À coup sûr, l’opinion a de ces retours, le régime parlementaire a de ces péripéties, toujours possibles dans un pays aussi complètement libre que l’Angleterre. Ce n’est pas comme en Allemagne où, quoi qu’il arrive, quel que soit le résultat des élections qui se préparent, le chef tout-puissant de la politique, M. de Bismarck, ne se sent ni ébranlé dans sa position invariablement prépondérante, ni disposé à se laisser entraîner au-delà de ce qu’il veut. Il est certain que le régime parlementaire tel qu’il existe à Berlin est d’une nature toute particulière ; il est organisé de telle façon que le dernier mot reste toujours au chancelier, placé en dehors ou au-dessus des fluctuations des partis.

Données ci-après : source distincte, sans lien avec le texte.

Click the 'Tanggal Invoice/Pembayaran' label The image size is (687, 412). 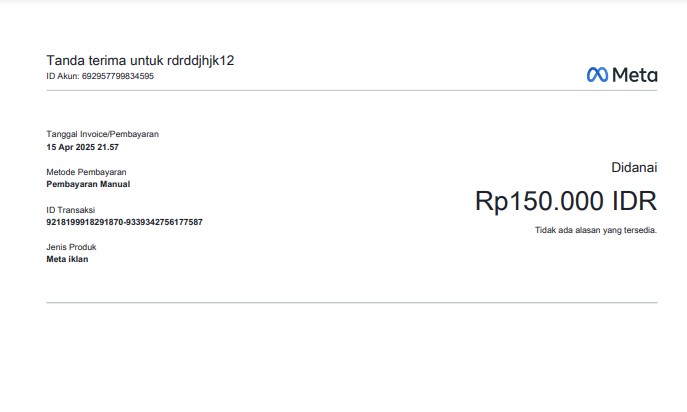point(102,134)
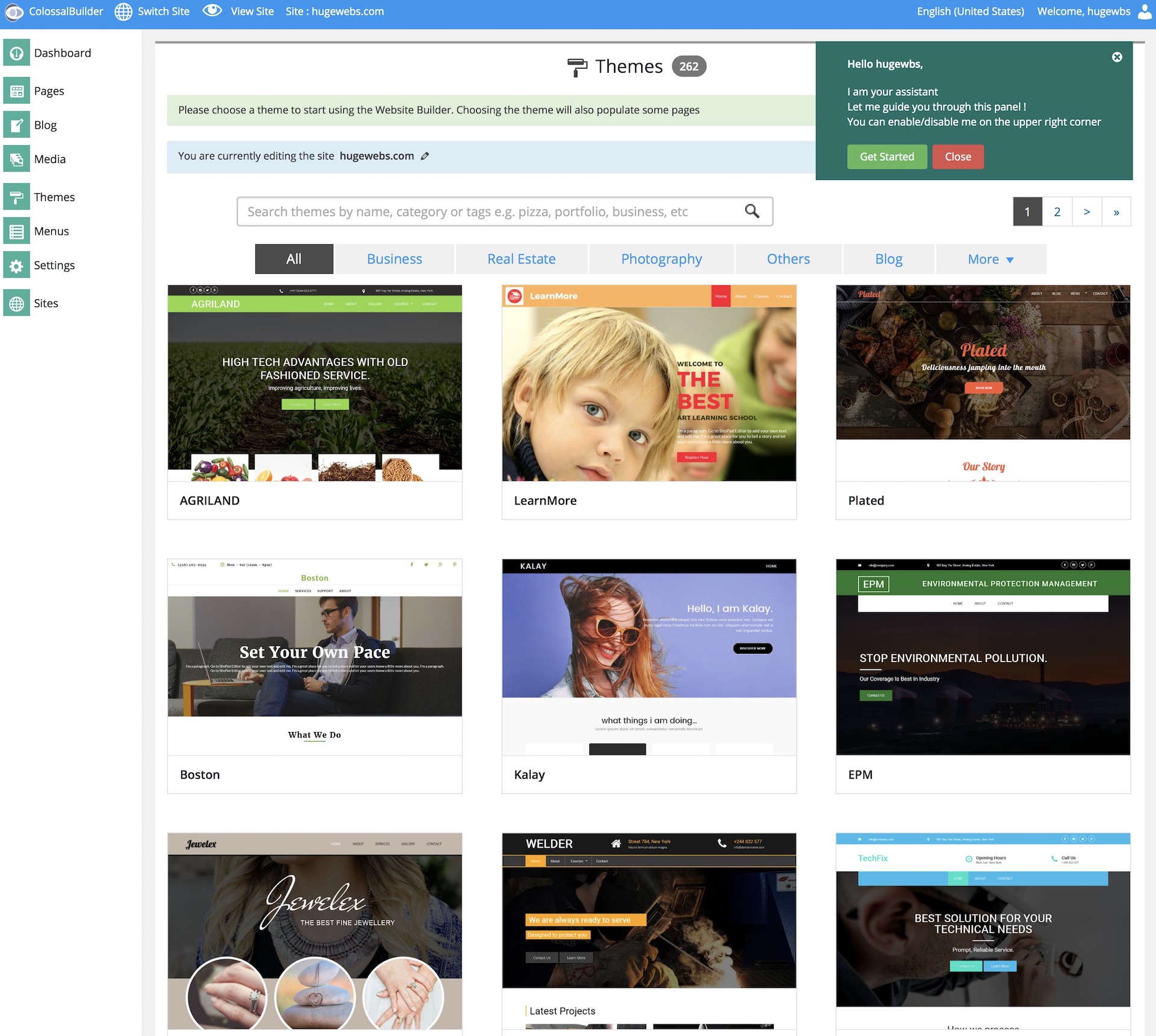The height and width of the screenshot is (1036, 1156).
Task: Select the Photography themes tab
Action: [x=661, y=258]
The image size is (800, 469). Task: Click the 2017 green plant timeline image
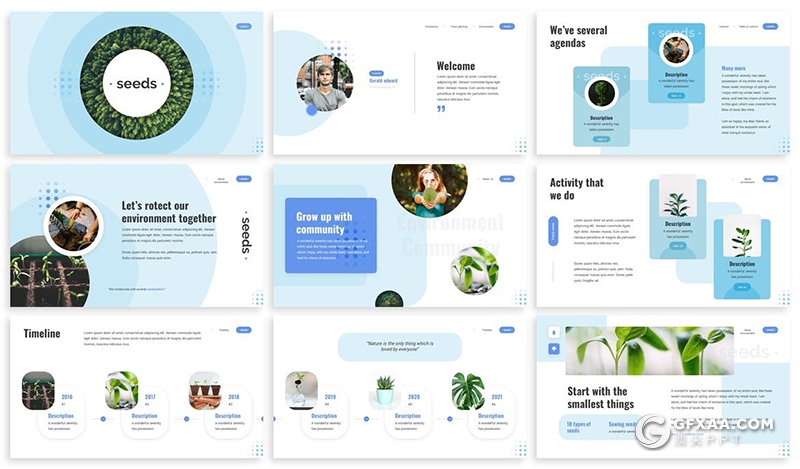[121, 390]
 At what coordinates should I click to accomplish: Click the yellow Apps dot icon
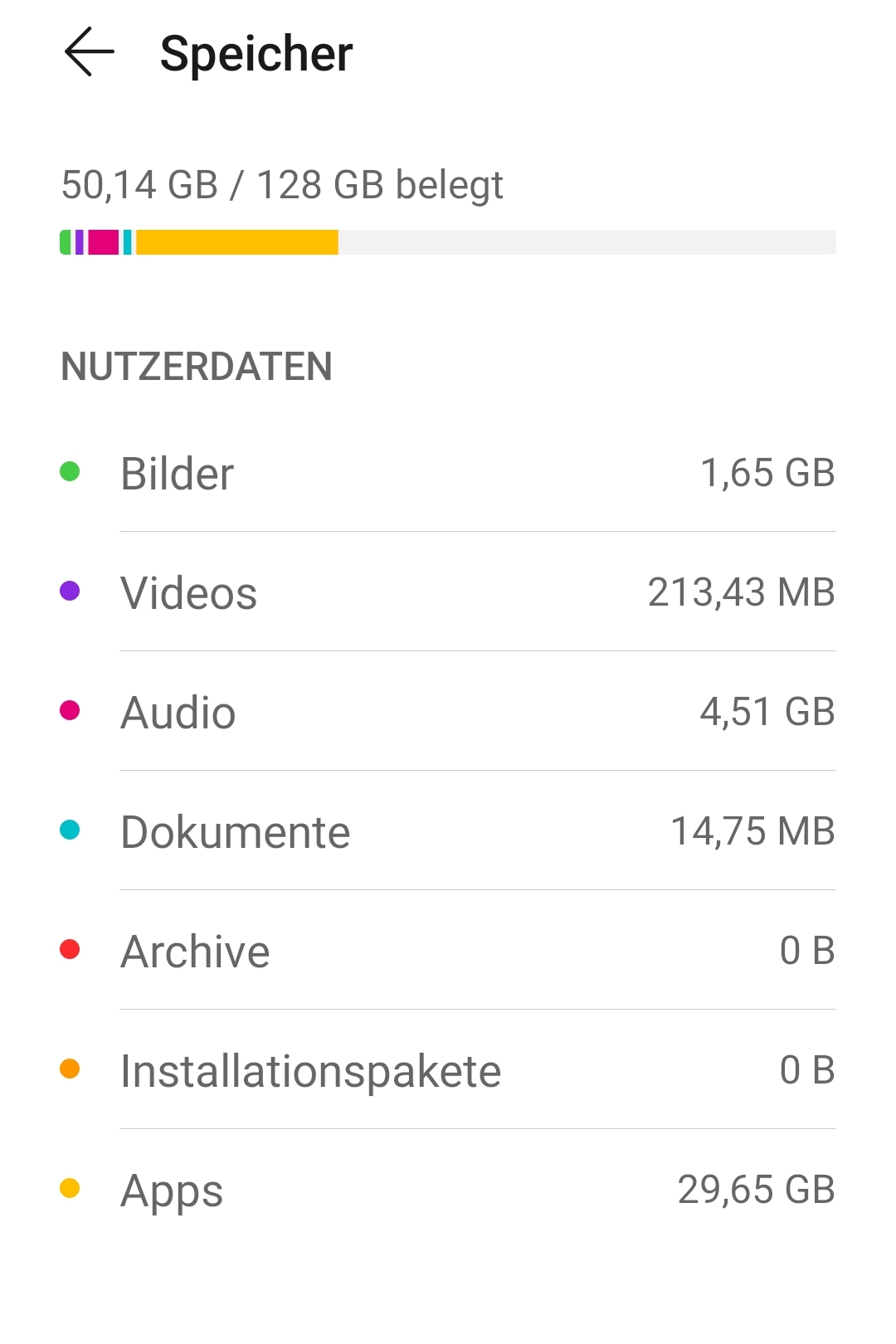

M. de Bismarck n’est pas ce qu’on peut appeler un personnage parlementaire ; il tient ses pouvoirs non des assemblées, mais de l’empereur et des événemens d’où est sorti l’empire allemand lui-même. Il a sa manière assurément originale d’entendre et de pratiquer le régime constitutionnel. Il veut bien avoir ses chambres, et, au besoin, il ne dédaigne pas de paraître devant elles quand il le juge à propos, quand il croit nécessaire de prononcer quelque discours qui va aussitôt retentir dans le monde ; il ne dépend pas d’un vote, il ne va pas chercher les directions d’un parlement. Le plus souvent, il gouverne du fond de sa solitude de Varzin ou de ses terres du Lauenbourg, tenant dans ses mains tous les fils de la politique européenne, poursuivant avec opiniâtreté la réalisation de ses vues pour l’organisation ou l’affermissement de l’empire. Ses collègues du ministère comptent à peine et peuvent se succéder selon les circonstances ; les partis qui s’agitent dans une chambre ne sont pour lui que des instrumens dont il prétend se servir tour à tour en les tenant également en respect. Il a sans doute ses préférences, qu’il manifeste dans l’occasion, qui varient d’ailleurs avec les intérêts de sa politique. Pendant un certain temps, il s’est servi des nationaux-libéraux pour la guerre religieuse qu’il avait entreprise.